Nitpick, unsafe doesn't turn off the borrow checker. It just allows you to dereference raw pointers which are the things you must be careful about by reasoning about the actual safety yourself as a programmer. Everything else that uses safe pointers (references and mutable references) remain safe.
But how passing around a (constant) raw pointer is not sidestepping borrow checker? Since the pointer (AFAICT) does need to be borrowed, because it's manifestly immutable, it could be passed into several functions that alter the pointed-at memory in arbitrary order.

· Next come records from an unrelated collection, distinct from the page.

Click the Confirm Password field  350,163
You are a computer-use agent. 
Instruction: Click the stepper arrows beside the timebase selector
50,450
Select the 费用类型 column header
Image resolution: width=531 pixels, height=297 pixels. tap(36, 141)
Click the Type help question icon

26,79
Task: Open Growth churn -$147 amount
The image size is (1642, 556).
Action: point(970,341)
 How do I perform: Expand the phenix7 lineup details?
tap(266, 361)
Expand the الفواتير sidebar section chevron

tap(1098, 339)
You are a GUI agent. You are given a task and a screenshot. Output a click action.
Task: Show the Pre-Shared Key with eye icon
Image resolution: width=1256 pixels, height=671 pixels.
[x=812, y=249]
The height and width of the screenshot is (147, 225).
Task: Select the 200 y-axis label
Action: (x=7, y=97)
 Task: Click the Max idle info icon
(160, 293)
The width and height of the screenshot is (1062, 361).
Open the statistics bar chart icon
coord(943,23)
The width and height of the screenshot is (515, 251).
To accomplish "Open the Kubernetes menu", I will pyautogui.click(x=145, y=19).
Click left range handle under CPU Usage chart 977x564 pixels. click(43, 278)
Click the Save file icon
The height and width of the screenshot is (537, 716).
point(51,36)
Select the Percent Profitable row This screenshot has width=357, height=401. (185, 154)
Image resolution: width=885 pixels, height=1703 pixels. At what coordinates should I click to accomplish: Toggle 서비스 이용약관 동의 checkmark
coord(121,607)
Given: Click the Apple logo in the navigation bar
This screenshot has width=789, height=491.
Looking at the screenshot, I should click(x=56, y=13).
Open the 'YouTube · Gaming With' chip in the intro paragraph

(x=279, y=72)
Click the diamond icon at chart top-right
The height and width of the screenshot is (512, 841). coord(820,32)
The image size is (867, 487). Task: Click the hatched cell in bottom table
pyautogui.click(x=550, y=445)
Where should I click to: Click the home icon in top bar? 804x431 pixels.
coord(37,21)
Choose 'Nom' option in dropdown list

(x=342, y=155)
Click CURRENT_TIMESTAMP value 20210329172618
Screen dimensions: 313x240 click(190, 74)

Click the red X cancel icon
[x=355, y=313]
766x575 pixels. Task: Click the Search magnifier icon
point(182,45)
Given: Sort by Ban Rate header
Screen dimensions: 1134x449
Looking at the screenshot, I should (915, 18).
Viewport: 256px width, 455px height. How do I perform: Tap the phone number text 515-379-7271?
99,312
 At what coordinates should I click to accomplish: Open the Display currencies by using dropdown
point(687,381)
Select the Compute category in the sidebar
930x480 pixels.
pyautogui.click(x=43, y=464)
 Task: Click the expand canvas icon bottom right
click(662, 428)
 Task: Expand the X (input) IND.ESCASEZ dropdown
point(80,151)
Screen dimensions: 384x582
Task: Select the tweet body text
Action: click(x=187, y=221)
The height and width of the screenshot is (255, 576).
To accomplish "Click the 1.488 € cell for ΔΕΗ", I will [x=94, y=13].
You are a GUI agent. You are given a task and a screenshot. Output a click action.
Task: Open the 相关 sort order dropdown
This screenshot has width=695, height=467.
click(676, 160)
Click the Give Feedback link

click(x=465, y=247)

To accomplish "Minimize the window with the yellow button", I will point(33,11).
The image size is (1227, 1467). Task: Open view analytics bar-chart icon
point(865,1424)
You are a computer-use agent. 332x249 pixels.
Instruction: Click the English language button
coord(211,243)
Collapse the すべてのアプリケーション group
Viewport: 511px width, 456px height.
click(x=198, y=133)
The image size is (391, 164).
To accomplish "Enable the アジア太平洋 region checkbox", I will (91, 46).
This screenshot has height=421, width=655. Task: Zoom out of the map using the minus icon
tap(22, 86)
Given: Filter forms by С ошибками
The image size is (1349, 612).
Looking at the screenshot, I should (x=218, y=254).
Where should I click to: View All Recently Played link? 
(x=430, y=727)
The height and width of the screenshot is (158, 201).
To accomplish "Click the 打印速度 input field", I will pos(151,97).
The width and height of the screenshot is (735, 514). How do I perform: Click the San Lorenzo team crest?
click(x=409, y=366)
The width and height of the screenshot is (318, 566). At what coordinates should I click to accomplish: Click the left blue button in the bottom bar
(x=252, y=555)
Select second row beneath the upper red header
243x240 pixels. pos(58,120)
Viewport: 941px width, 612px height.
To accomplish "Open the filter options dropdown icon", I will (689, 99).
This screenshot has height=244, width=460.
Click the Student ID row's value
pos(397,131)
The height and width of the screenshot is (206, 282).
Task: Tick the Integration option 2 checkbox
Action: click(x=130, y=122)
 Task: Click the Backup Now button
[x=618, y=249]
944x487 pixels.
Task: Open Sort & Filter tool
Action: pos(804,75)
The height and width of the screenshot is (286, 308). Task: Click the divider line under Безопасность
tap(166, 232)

Yeah it is sidestepping as you say! The distinction is that if you don't sidestep by dereferencing raw pointers, the borrow check still works. Observe that you can cast as raw pointers in safe rust. What unsafe {} changes is that you can dereference them. The borrow checker still works for regularly borrowed values (&var and &mut var etc). This is probably obvious for Rust users, but I find some people take the "turn the borrow checker off" literally by assuming they won't get lifetime errors if the put an unsafe { } around their code.